About this task | Each line of data below is to be returned exactly, leaving out any picture.

Data section |
-------

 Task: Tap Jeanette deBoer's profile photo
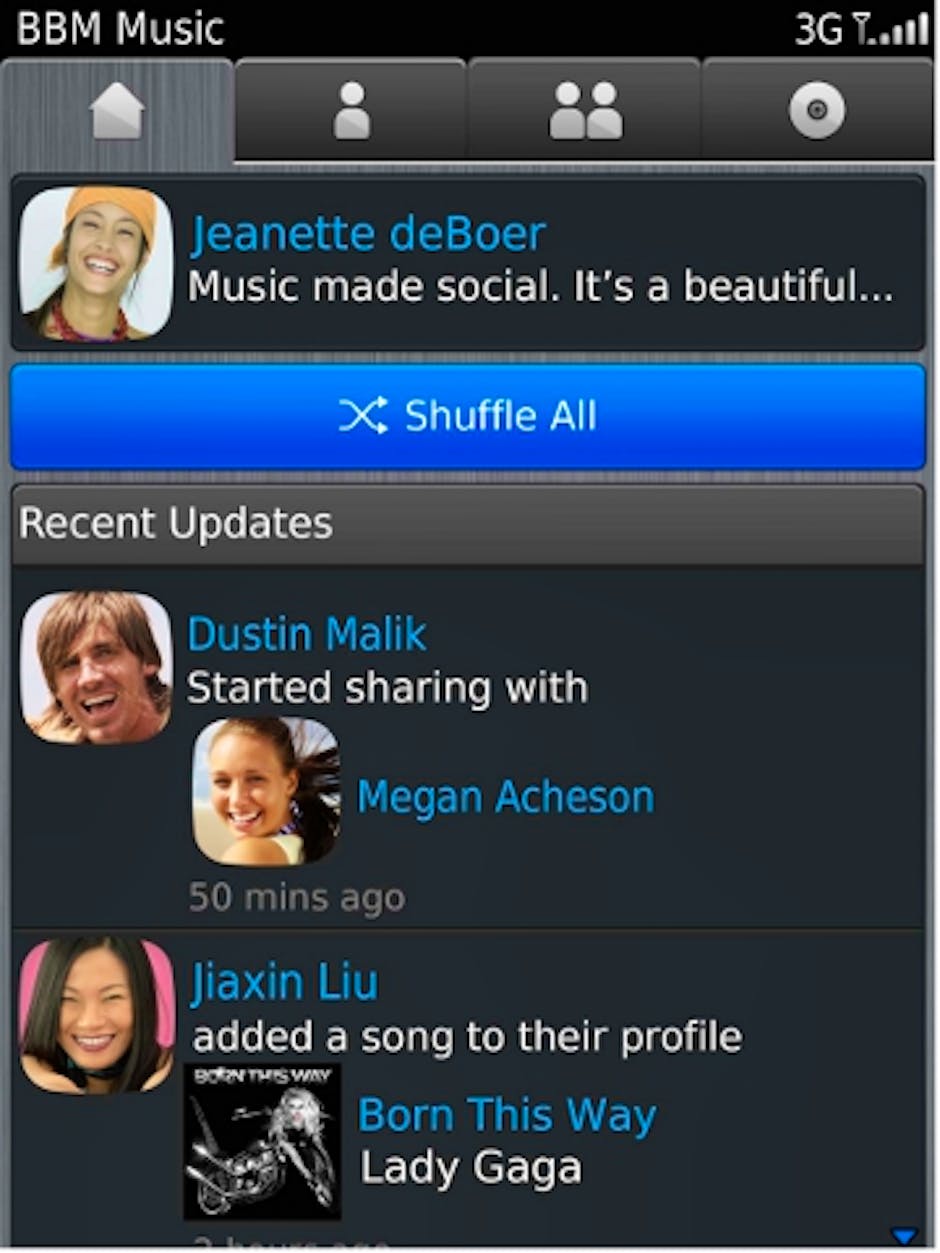coord(96,263)
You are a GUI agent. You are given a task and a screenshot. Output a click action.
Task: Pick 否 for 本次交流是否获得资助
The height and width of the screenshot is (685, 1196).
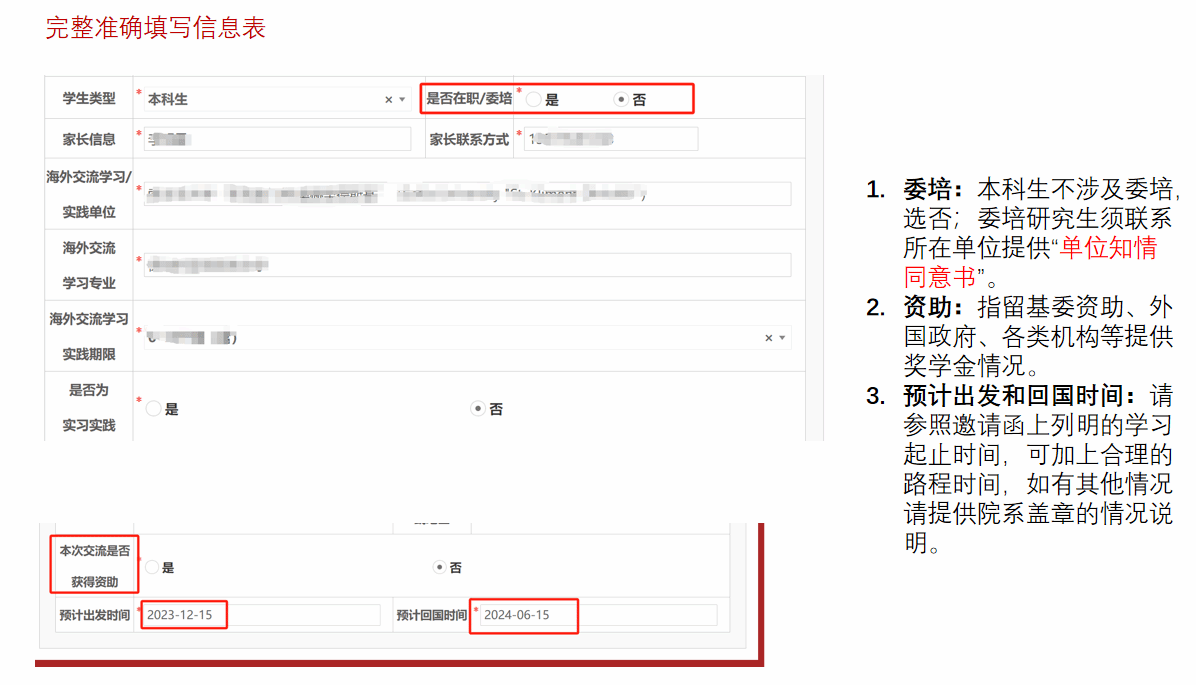tap(439, 567)
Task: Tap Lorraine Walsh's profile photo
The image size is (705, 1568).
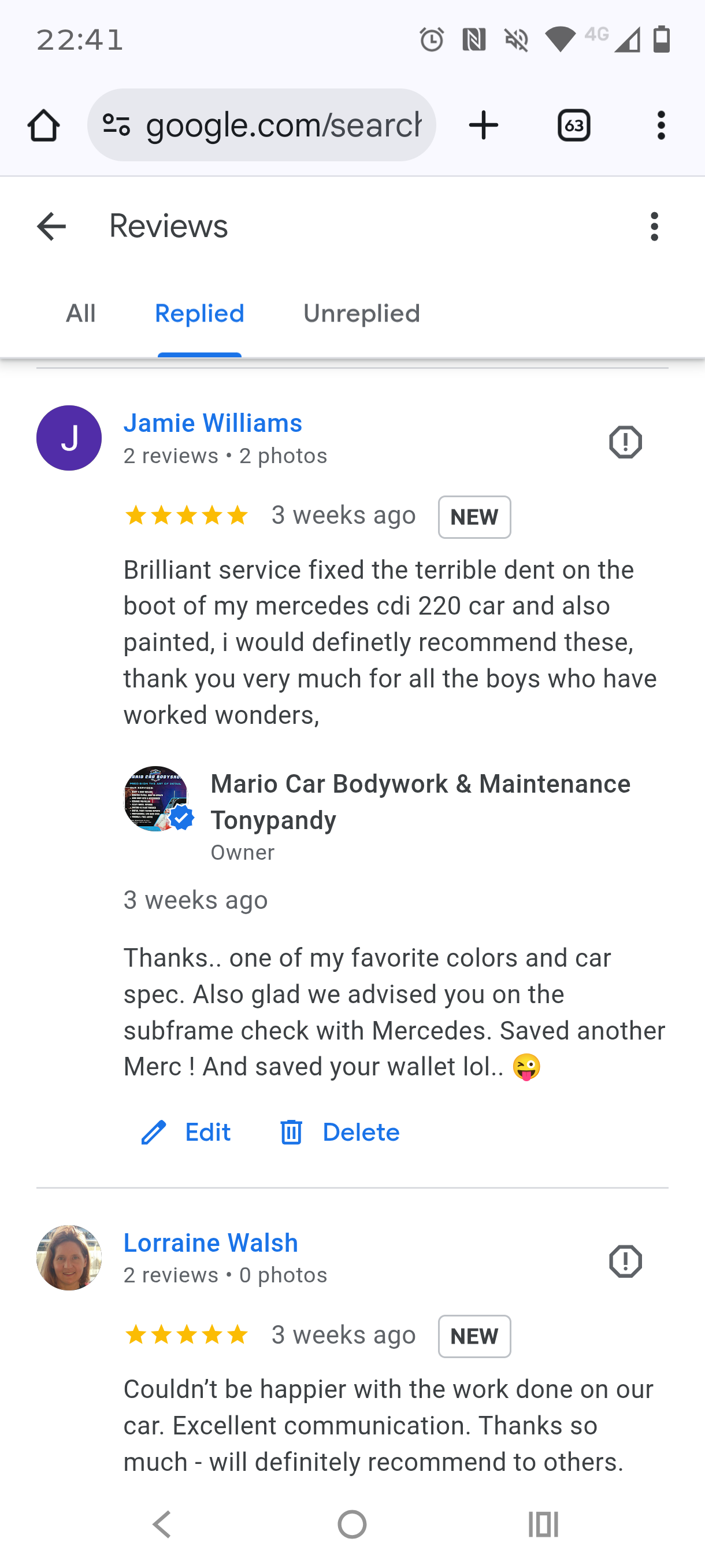Action: pos(69,1258)
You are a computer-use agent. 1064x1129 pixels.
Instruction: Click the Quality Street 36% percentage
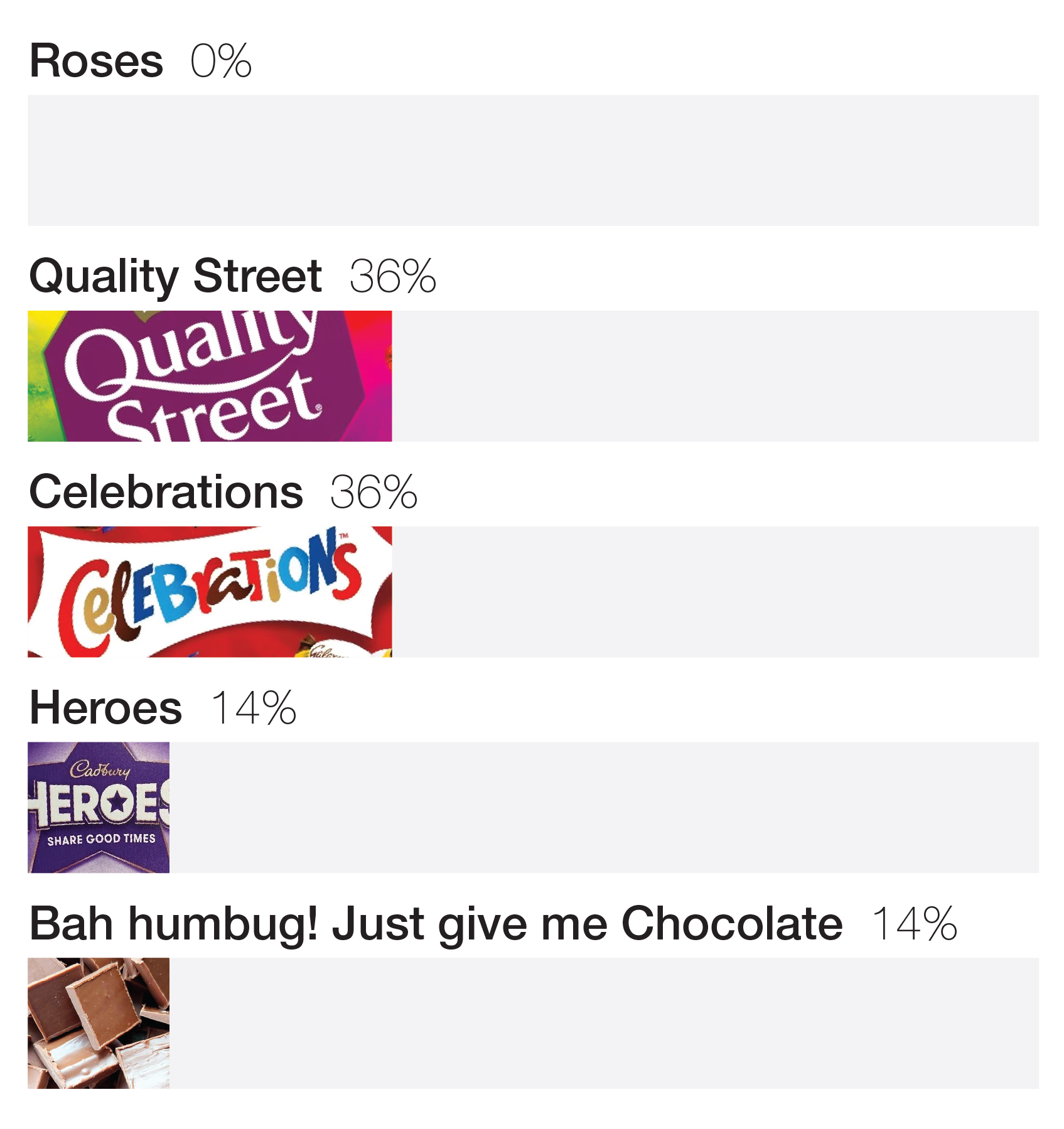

-------

Solution to this task |
 Task: Tap Jeanette deBoer's profile photo
coord(96,263)
You are a GUI agent. You are given a task and a screenshot. Output a click action.
Task: Pick 否 for 本次交流是否获得资助
The height and width of the screenshot is (685, 1196).
tap(439, 567)
Task: Tap Lorraine Walsh's profile photo
The image size is (705, 1568).
Action: pos(69,1258)
You are a computer-use agent. 1064x1129 pixels.
Instruction: Click the Quality Street 36% percentage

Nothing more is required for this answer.